About this exercise —
Only the lines below, from the one with "Social (15, 2271)" through the one with "Identify the click", are to be written out, exactly.

Supplied data —
:::
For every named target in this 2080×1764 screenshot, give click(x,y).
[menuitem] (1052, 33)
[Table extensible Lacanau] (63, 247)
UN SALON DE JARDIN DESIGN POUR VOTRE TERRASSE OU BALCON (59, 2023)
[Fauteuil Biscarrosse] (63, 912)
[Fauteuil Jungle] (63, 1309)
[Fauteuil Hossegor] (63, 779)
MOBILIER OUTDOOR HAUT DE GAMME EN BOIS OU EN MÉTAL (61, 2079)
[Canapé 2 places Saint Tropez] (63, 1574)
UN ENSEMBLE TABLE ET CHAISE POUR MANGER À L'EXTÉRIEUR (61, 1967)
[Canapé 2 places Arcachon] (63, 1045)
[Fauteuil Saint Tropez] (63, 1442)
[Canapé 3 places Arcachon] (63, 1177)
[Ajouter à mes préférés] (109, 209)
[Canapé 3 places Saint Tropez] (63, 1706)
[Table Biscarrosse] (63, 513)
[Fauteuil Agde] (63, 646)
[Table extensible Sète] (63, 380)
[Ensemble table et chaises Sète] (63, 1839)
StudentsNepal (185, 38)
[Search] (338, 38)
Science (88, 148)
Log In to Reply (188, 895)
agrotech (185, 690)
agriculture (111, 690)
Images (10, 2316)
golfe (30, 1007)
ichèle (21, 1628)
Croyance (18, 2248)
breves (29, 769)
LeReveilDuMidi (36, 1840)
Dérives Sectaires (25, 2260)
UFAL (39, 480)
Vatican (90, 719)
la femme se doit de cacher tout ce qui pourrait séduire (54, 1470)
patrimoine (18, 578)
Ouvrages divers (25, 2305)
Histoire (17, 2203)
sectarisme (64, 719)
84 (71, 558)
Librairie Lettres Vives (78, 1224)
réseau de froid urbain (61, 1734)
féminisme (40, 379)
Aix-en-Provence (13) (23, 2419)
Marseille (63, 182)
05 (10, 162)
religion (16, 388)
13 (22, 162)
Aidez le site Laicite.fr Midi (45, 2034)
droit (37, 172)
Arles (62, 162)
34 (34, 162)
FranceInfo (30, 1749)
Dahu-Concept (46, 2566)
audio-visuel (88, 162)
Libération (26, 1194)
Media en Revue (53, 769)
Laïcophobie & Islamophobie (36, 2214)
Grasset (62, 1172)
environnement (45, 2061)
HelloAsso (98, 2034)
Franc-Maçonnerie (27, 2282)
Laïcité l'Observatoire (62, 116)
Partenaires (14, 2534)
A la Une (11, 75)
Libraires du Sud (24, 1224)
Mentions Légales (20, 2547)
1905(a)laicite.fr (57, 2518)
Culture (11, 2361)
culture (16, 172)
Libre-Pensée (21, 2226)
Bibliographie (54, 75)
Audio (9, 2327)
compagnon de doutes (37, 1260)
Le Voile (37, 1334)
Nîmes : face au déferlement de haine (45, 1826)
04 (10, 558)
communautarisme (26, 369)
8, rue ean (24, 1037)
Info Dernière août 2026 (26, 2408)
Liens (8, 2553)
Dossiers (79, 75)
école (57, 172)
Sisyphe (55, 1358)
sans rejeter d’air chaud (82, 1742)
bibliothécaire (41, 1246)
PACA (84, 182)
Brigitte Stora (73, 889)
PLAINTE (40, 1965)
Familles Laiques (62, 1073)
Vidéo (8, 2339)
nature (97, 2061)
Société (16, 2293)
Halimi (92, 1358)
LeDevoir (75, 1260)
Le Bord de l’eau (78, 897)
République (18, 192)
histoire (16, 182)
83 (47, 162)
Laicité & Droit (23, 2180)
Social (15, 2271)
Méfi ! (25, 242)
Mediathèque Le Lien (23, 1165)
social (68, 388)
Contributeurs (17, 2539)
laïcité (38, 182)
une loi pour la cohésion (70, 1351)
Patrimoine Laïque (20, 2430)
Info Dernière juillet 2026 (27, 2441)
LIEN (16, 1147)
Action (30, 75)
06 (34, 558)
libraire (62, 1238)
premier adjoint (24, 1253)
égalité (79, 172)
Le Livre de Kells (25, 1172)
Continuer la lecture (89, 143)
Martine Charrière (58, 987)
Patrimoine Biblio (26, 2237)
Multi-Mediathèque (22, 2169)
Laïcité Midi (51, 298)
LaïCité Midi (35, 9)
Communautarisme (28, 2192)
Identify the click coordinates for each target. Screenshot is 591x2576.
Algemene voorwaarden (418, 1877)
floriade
:::
Solution to the exercise —
Social (15, 2271)
Méfi ! (25, 242)
Mediathèque Le Lien (23, 1165)
social (68, 388)
Contributeurs (17, 2539)
laïcité (38, 182)
une loi pour la cohésion (70, 1351)
Patrimoine Laïque (20, 2430)
Info Dernière juillet 2026 (27, 2441)
LIEN (16, 1147)
Action (30, 75)
06 (34, 558)
libraire (62, 1238)
premier adjoint (24, 1253)
égalité (79, 172)
Le Livre de Kells (25, 1172)
Continuer la lecture (89, 143)
Martine Charrière (58, 987)
Patrimoine Biblio (26, 2237)
Multi-Mediathèque (22, 2169)
Laïcité Midi (51, 298)
LaïCité Midi (35, 9)
Communautarisme (28, 2192)
Identify the click coordinates for each target. Screenshot is 591x2576.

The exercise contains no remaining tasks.